Mark Zuckerberg is clearly losing it. His latest move is Meta Superintelligence Labs, an AI division created by spending millions of dollars on top talent and acquisitions to create a dream team. Rather than vision, he seems to be showing desperation.
What exactly is he up to? In a nutshell: trying to rebuild Meta's AI strategy from the ruins of LlaMA4, its bogus open source model that failed to revolutionize the sector. Faced with yet another setback, Zuckerberg has once again decided that brute force is the answer: hire every recognizable name in the world of AI at any price, compete for talent with OpenAI, Perplexity, Anthropic and evryone else, steal their talent, and even try to buy out whole companies such as Safe Superintelligence and Perplexity. Does that sound like a serious, well-thought-out strategy? It is not.
The core of the new Meta Superintelligence Labs is made up of names with powerful credentials, but together they could generate more friction than synergy. Alexandr Wang, CEO of Scale AI (a company that does not develop models but is dedicated to data labeling), has been appointed Chief AI Officer. Surrounding him are more experienced veterans such as Nat Friedman (former CEO of GitHub) and Daniel Gross (former Apple employee and co-founder of the short-lived Safe Superintelligence), who are now part of an unclear hierarchy in an ecosystem where egos, ambition, and pressure are bound to clash. That Friedman proposed Wang for the position he himself turned down may sound conciliatory, but does not necessarily augur well for lasting harmony.
Added to this are dozens of hires straight from OpenAI, many of them under stratospheric compensation terms, which has crushed morale among Meta's internal teams. What corporate culture can flourish when some are paid ten times more than others and are treated like messianic saviors in an environment with a history of turnover, broken promises, and constant pressure?
Despite having promised to abandon its "move fast and break things," philosophy, in reality Meta is now out of control under a pumped-up, macho-man Zuckerberg. Meta is an environment where everything is improvised, where there is no long-term planning, and where immediate impact is prioritized, even if it leaves ruins in its wake. In such a context, forming a "superstar team" usually ends up as we have seen so many times before: with power struggles, early departures, and a monumental loss of money, focus and reputation.
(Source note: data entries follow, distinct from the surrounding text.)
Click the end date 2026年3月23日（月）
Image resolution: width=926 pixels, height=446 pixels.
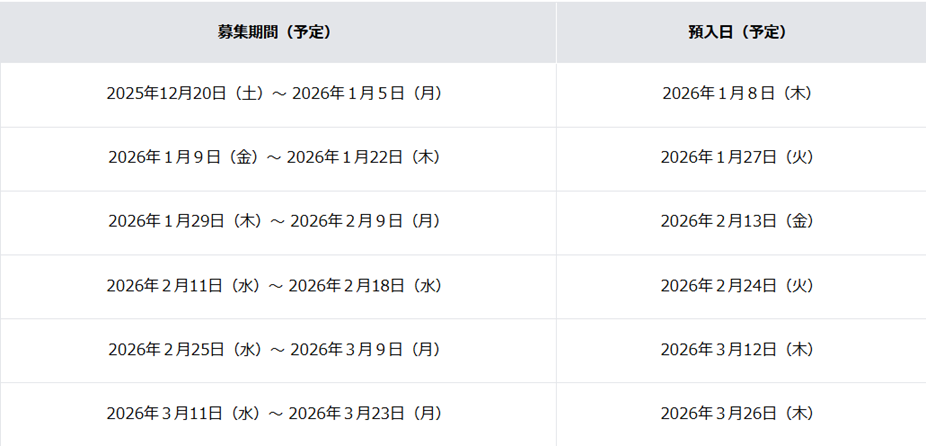367,413
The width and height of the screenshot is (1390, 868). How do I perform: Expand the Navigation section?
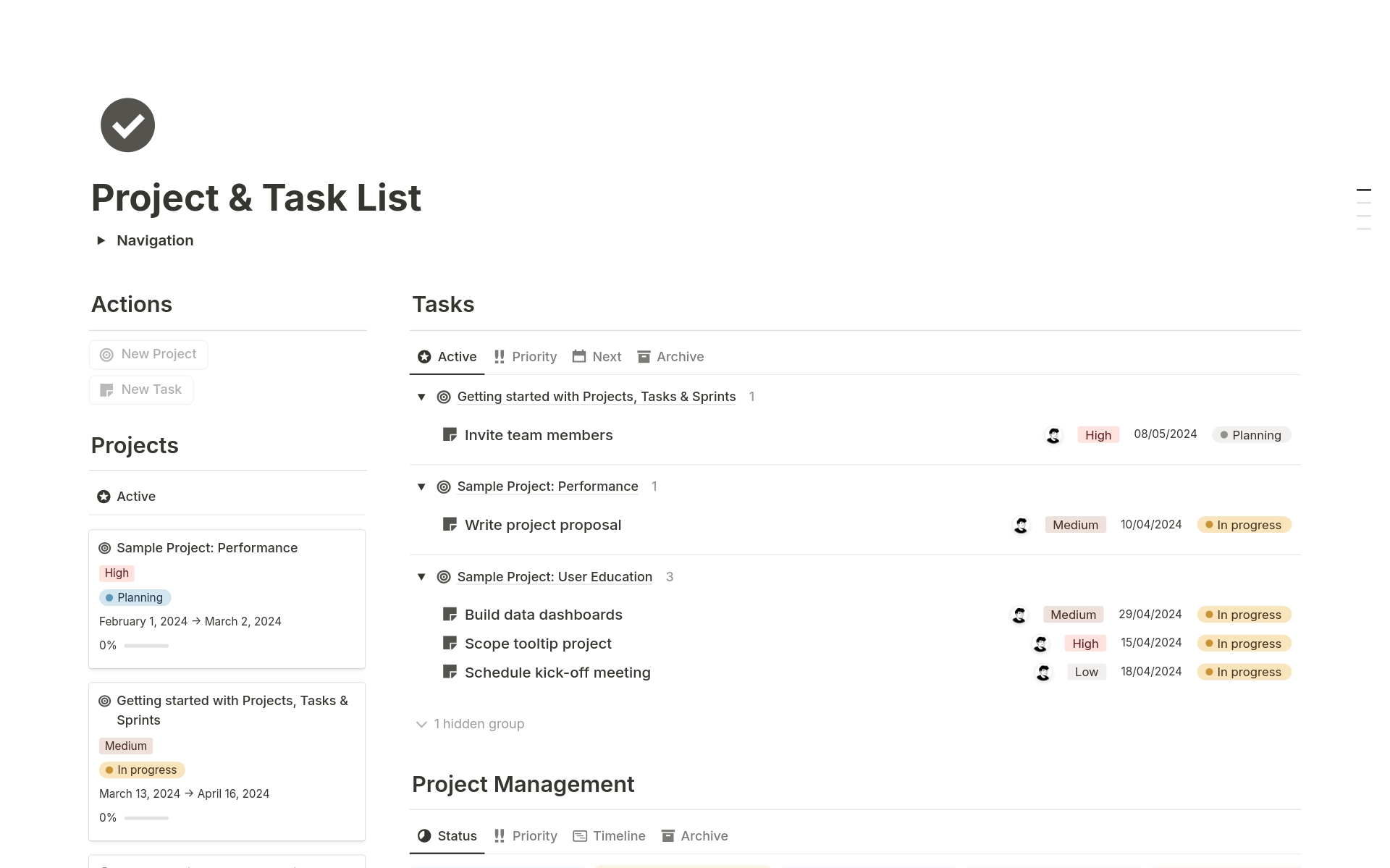[101, 240]
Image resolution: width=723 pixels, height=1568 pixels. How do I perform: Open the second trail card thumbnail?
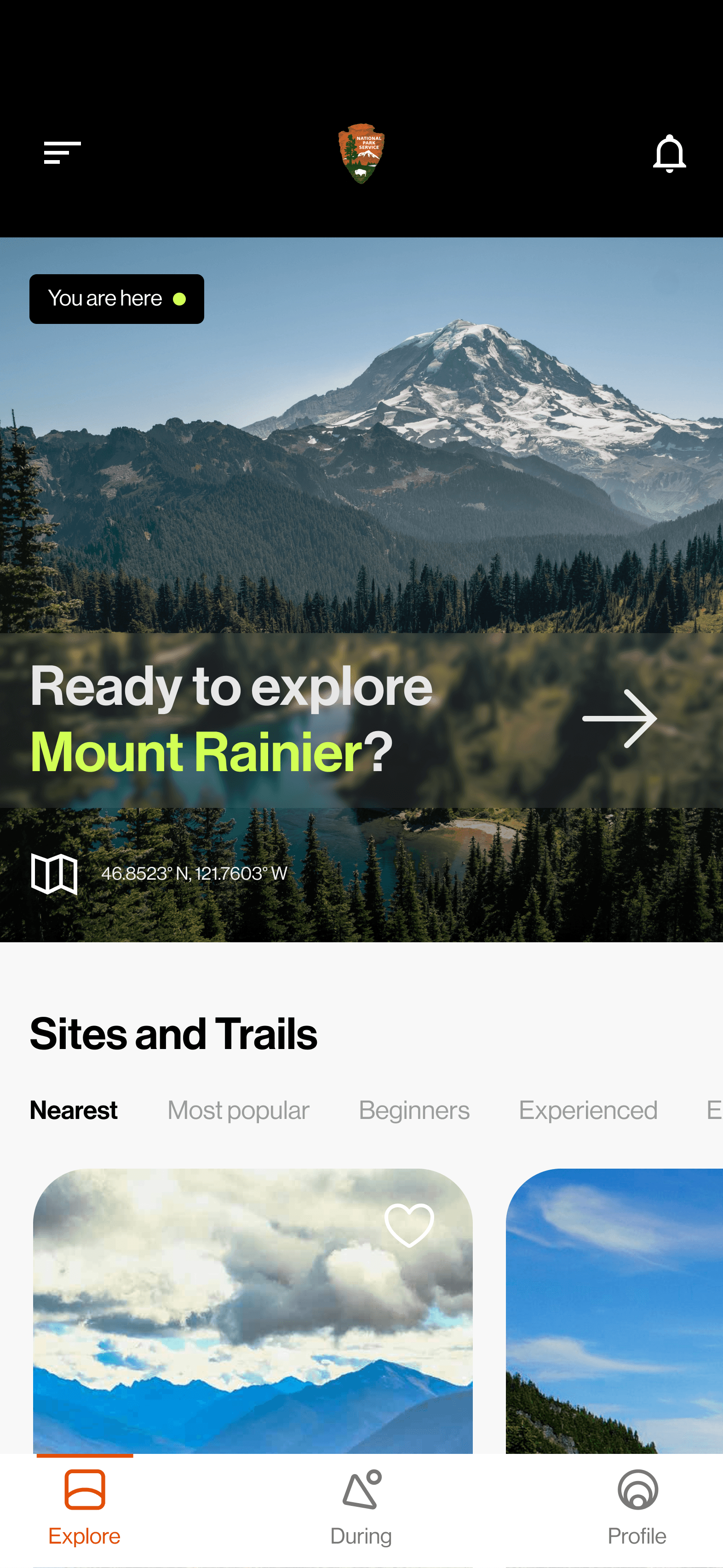point(614,1310)

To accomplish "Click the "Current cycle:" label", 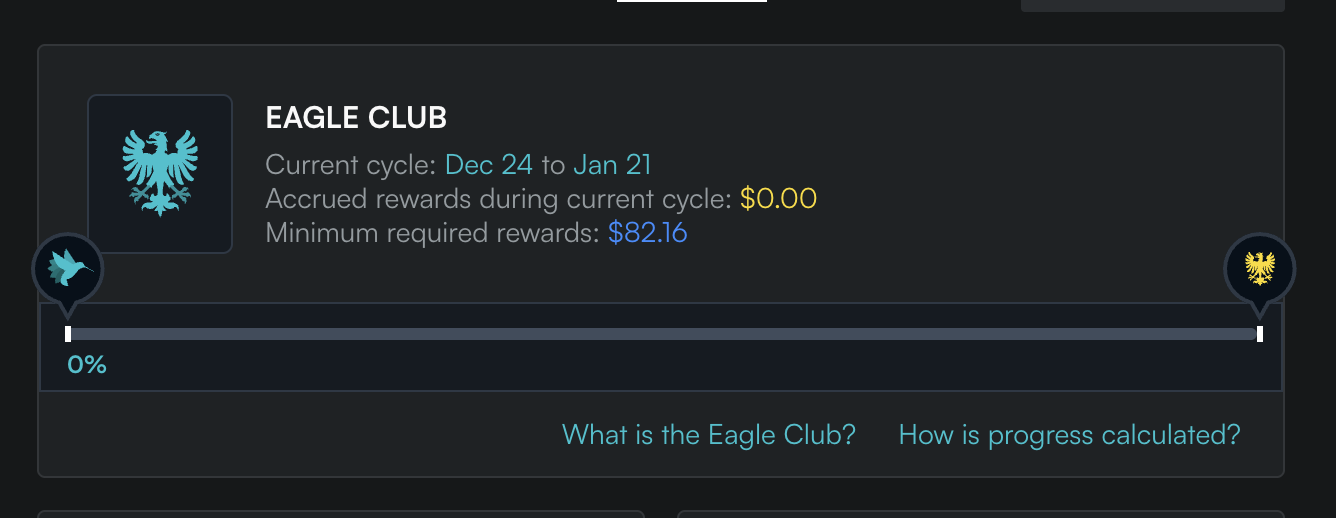I will (x=351, y=164).
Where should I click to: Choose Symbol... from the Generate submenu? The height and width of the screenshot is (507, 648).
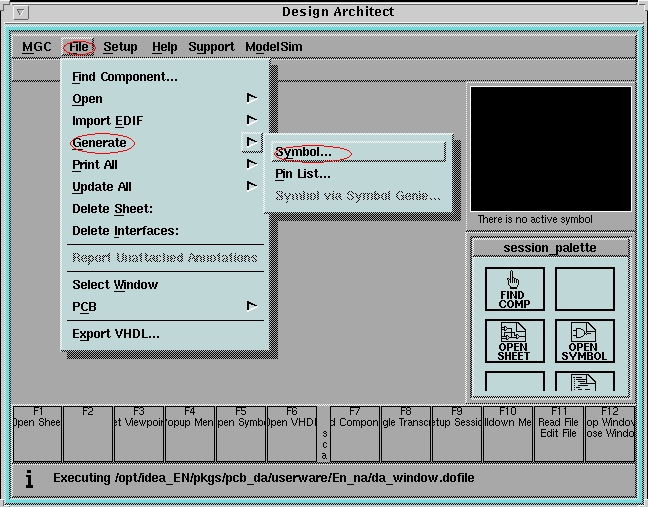coord(304,152)
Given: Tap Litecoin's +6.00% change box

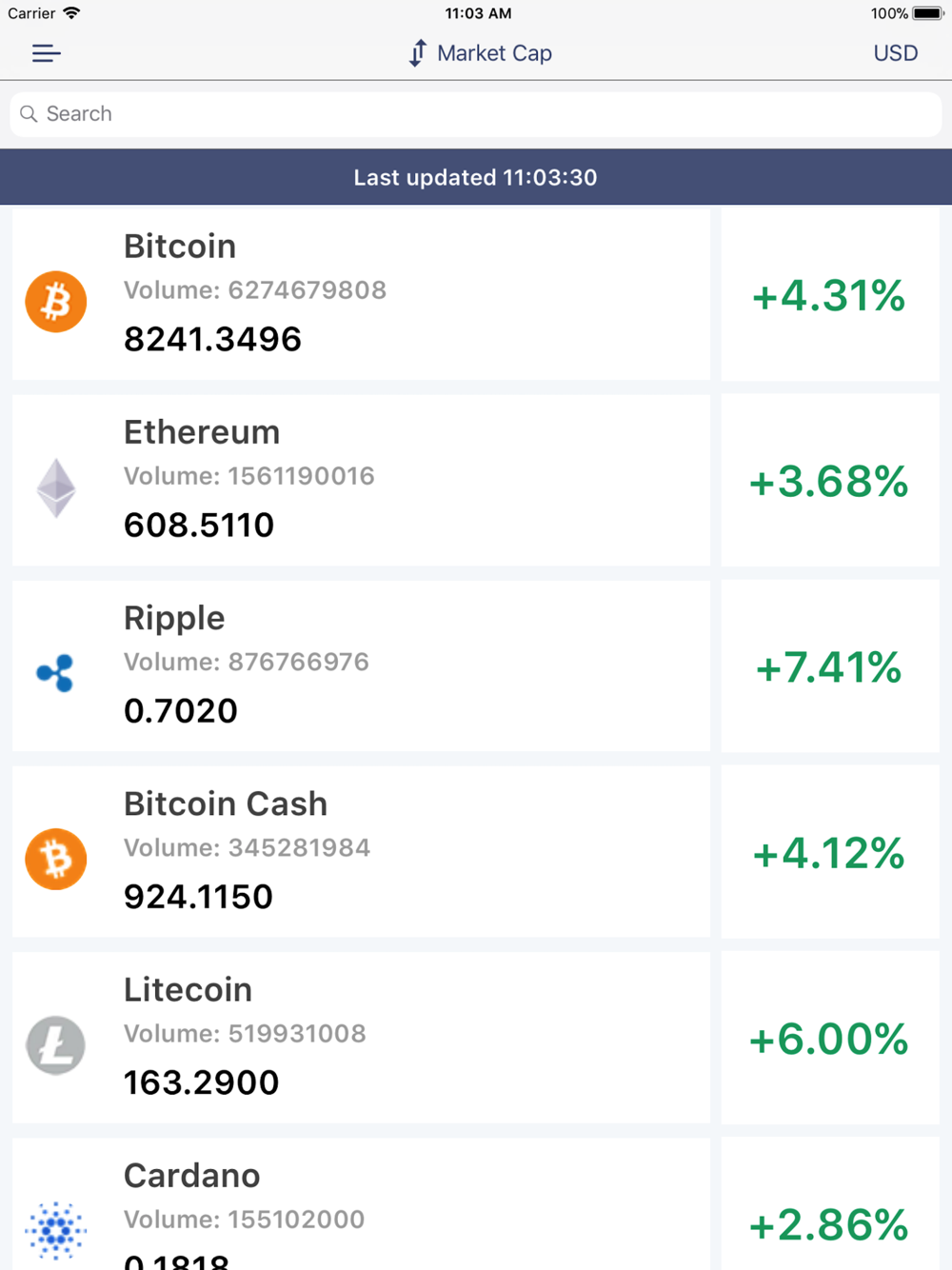Looking at the screenshot, I should pos(830,1038).
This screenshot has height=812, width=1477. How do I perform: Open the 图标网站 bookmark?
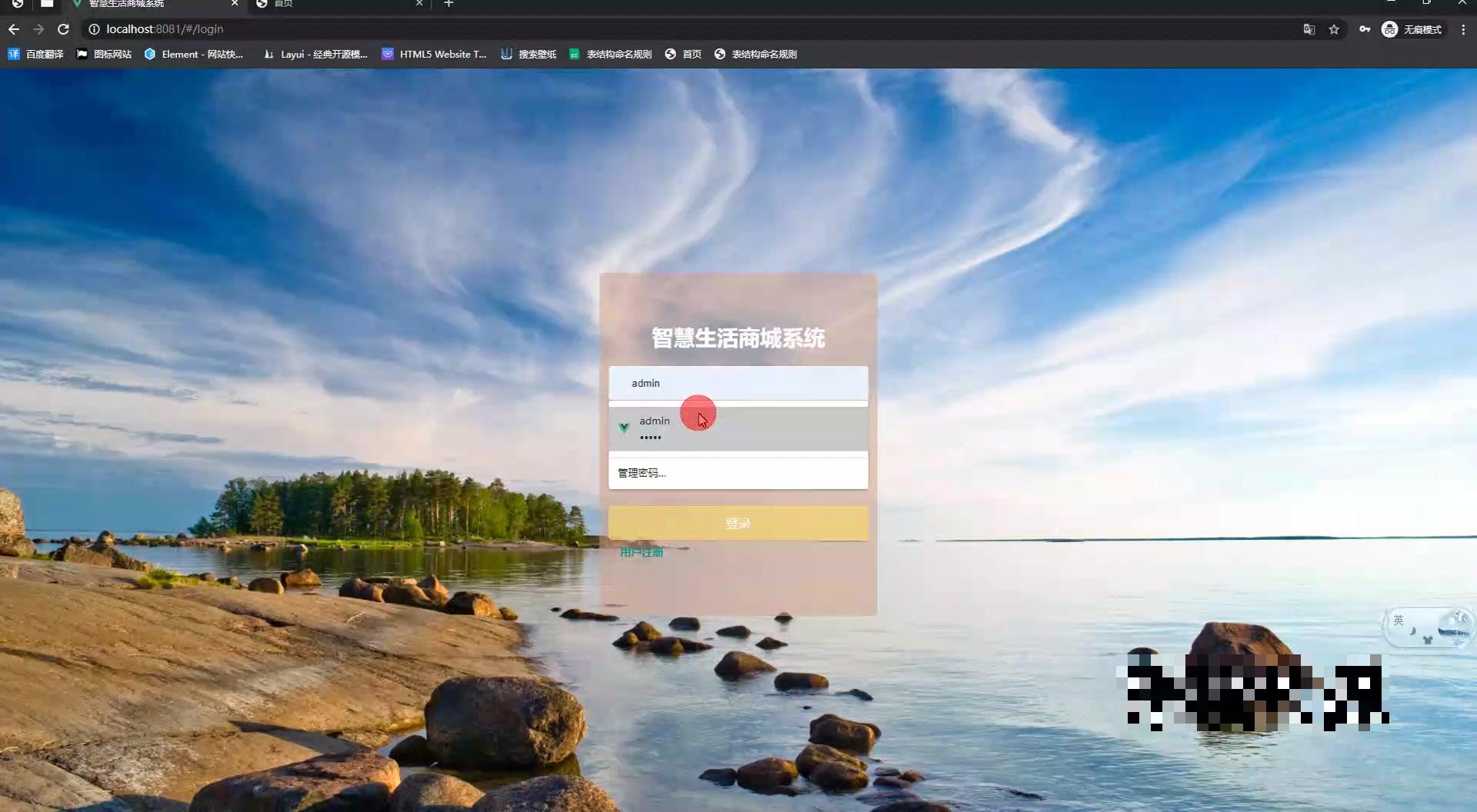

Leaving aside the chaos and the waste of resources, what is truly disturbing is the question that hangs over all this: what is Zuckerberg's goal here?
It's a deeply disturbing prospect, but the most likely answer is that he wants to position himself as a leader in artificial general intelligence (AGI). We are not talking about a more efficient, more accurate or more useful model, but a system with the ability to reason, plan, learn autonomously and, potentially, surpass our human capabilities. A scenario that many consider inevitable, but few want to be led by someone with Zuckerberg's background.
Because if a psychopath like him manages to develop AGI before anyone else, rather than a scientific breakthrough, we would be facing a huge systemic failure, a patent and extremely dangerous abdication of responsibility. An AGI in the hands of a megalomaniac devoid of any ethical principles, obsessed with control, infinite growth and the algorithmic manipulation of human behavior is not a future: it is a dystopian nightmare.
Zuckerberg knows he is running out of time, and believes his only hope is to buy a short-cut to the future, the same way he previously did with the metaverse. We can only hope that his desperately laid plans come to nothing, otherwise, we're in big trouble.